L’initiative populaire fédérale « Oui à la protection des enfants et des jeunes contre la publicité pour le tabac (enfants et jeunes sans publicité pour le tabac) » vise à interdire toute forme de publicité pour les produits du tabac qui pourrait potentiellement toucher des mineurs. Cette formulation revient dans les faits à une interdiction totale de la publicité, non seulement pour les cigarettes classiques ou les cigares, mais aussi pour les nouveaux produits de substitution comme les cigarettes électroniques. La raison invoquée par les initiants est que les jeunes commencent à fumer surtout parce qu’ils sont exposés de manière ciblée à la publicité.
La protection de la jeunesse est déjà garantie
Disons-le tout de suite : personne ne souhaite que les enfants et les jeunes fument. Les effets nocifs du tabagisme et le potentiel de dépendance sont largement connus. De nombreux fumeurs adultes ont commencé dès l’adolescence. Face à cet état de fait, le Parlement a déjà pris des mesures pour protéger les enfants et les jeunes. Elles se trouvent dans la nouvelle loi sur les produits du tabac, qui entrera en vigueur indépendamment de l’initiative. La nouvelle loi permettra de passer de réglementations cantonales à une réglementation nationale : interdiction de vente de produits du tabac aux moins de 18 ans et possibilité d’effectuer des achats-tests pour faire respecter cette interdiction. La publicité qui s’adresse spécifiquement aux enfants et aux jeunes est également interdite, ainsi que toute publicité du tabac dans les cinémas, sur les affiches dans l’espace public ou dans les transports publics. La publicité pour les cigarettes est déjà interdite à la radio et à la télévision. Au vu de ces dispositions, l’initiative est superflue.
Atteinte à la liberté économique
D’un point de vue libéral, il est aberrant – dans une économie de marché libérale – d’interdire des produits légaux. Cela représente une atteinte considérable à la liberté économique. Les cigarettes sont en vente libre dans tous les kiosques, stations-service, restaurants, etc. Il doit donc être possible, pour les entreprises qui les produisent, d’en faire la publicité. Il n’est pas acceptable d’interdire de facto la communication avec des clients potentiels pour un produit que certains groupes pointent du doigt. Il serait plus honnête d’interdire directement la production et la distribution, voire la consommation d’un tel produit, ce qui est en fin de compte l’objectif des initiants. L’interdiction de la publicité pour le tabac ouvrira la voie à d’autres interdictions. On peut clairement s’attendre à ce que soit bientôt revendiquée l’interdiction de la publicité pour la viande, par exemple. La tendance à vouloir prescrire à la population ce qu’elle peut manger, boire ou consommer (« moins de graisse », « moins de sucre ») se traduit de plus en plus par des interdictions dans le domaine du marketing et non par des interdictions directes des produits visés. Il faut mettre un terme à cette manière de procéder de façon détournée.

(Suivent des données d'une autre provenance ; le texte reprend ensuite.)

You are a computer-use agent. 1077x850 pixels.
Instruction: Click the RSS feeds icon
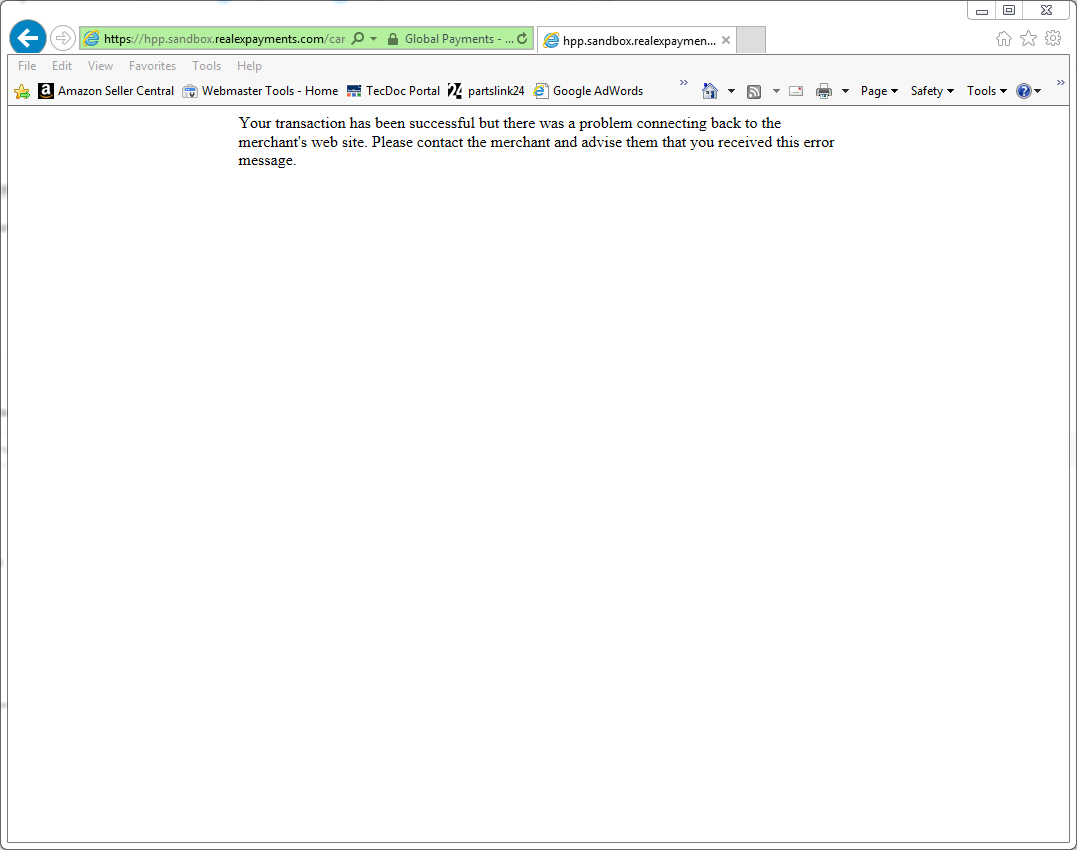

La publicité crée des emplois
L’initiative nuit également à l’économie. Les restrictions publicitaires touchent l’industrie de la publicité, mais elles touchent aussi les médias qui dépendent des recettes des annonces. C’est justement là que l’on voit à quel point l’initiative est extrême : même dans des journaux et des magazines comme Le Temps ou L’Illustré, ou encore sur les sites Internet de ces médias, la publicité pour les produits du tabac serait interdite, car on ne peut exclure que des enfants la voient. Enfin, même si certaines personnes refusent de l’entendre, l’industrie du tabac crée des emplois en Suisse. Personne ne semble s’en offusquer, tout comme on accepte volontiers les recettes de l’impôt sur le tabac pour l’AVS. En fin de compte, l’initiative fait en quelque sorte preuve d’hypocrite.
Pour toutes ces raisons, l’initiative « Enfants et jeunes sans publicité pour le tabac » doit être clairement rejetée. Le Parlement a agi là où c’était nécessaire avec la loi sur les produits du tabac. Il n’y a donc aucune raison de mettre la population davantage sous tutelle.